§ **GIVEN PROBLEM**
Arrange every line of the records below as a Markdown table with the columns "Row" and "Line," numbering the rows and skipping blank lines. Leave the pictures out of your answer.

** Start EXERCISE INPUTS **

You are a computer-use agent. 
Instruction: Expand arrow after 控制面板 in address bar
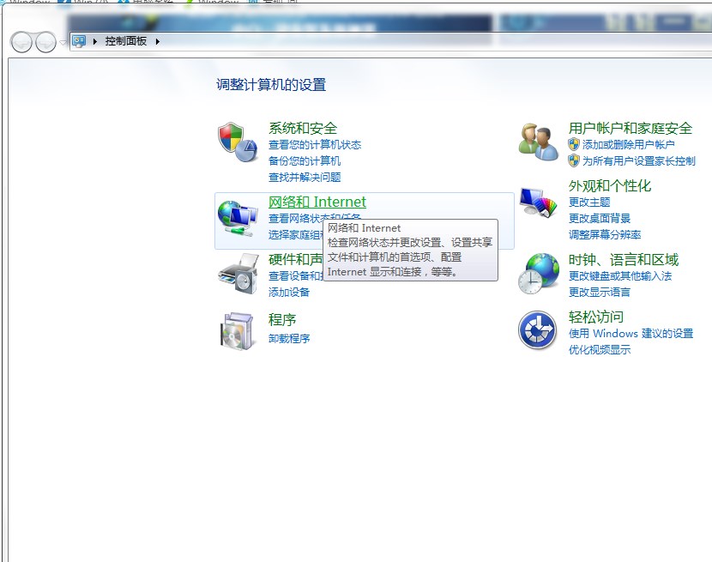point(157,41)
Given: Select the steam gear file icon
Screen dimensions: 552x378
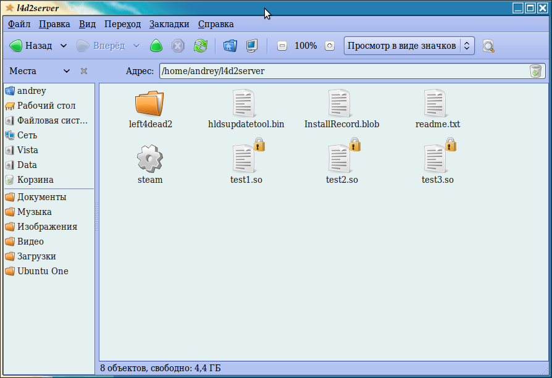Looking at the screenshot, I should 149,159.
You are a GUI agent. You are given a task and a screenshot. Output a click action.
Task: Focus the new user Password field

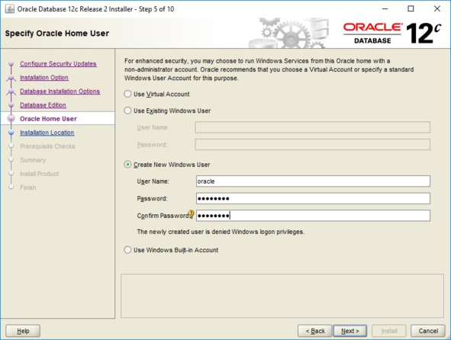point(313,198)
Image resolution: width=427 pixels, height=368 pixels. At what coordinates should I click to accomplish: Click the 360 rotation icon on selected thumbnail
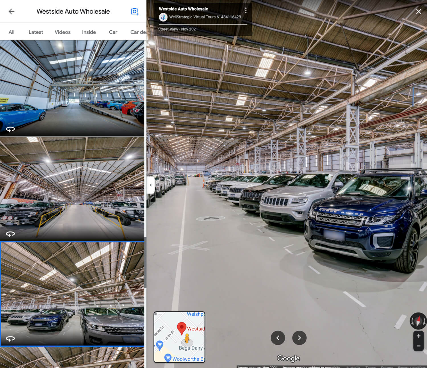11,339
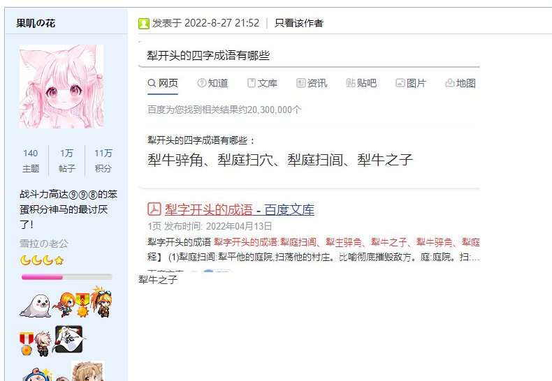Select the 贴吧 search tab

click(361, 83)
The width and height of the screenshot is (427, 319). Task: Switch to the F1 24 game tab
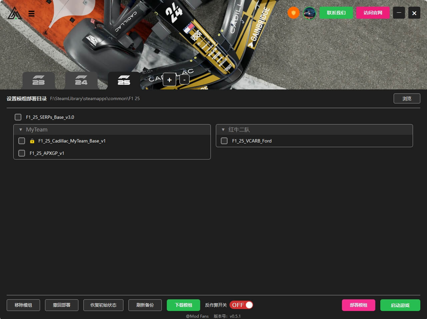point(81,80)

** End EXERCISE INPUTS **

§ **EXERCISE RESPONSE**
| Row | Line |
|---|---|
| 1 | You are a computer-use agent.  |
| 2 | Instruction: Expand arrow after 控制面板 in address bar |
| 3 | point(157,41) |
| 4 | Given: Select the steam gear file icon |
| 5 | Screen dimensions: 552x378 |
| 6 | Looking at the screenshot, I should 149,159. |
| 7 | You are a GUI agent. You are given a task and a screenshot. Output a click action. |
| 8 | Task: Focus the new user Password field |
| 9 | point(313,198) |
| 10 | Image resolution: width=427 pixels, height=368 pixels. At what coordinates should I click to accomplish: Click the 360 rotation icon on selected thumbnail |
| 11 | 11,339 |
| 12 | Select the 贴吧 search tab |
| 13 | click(361, 83) |
| 14 | The width and height of the screenshot is (427, 319). Task: Switch to the F1 24 game tab |
| 15 | point(81,80) |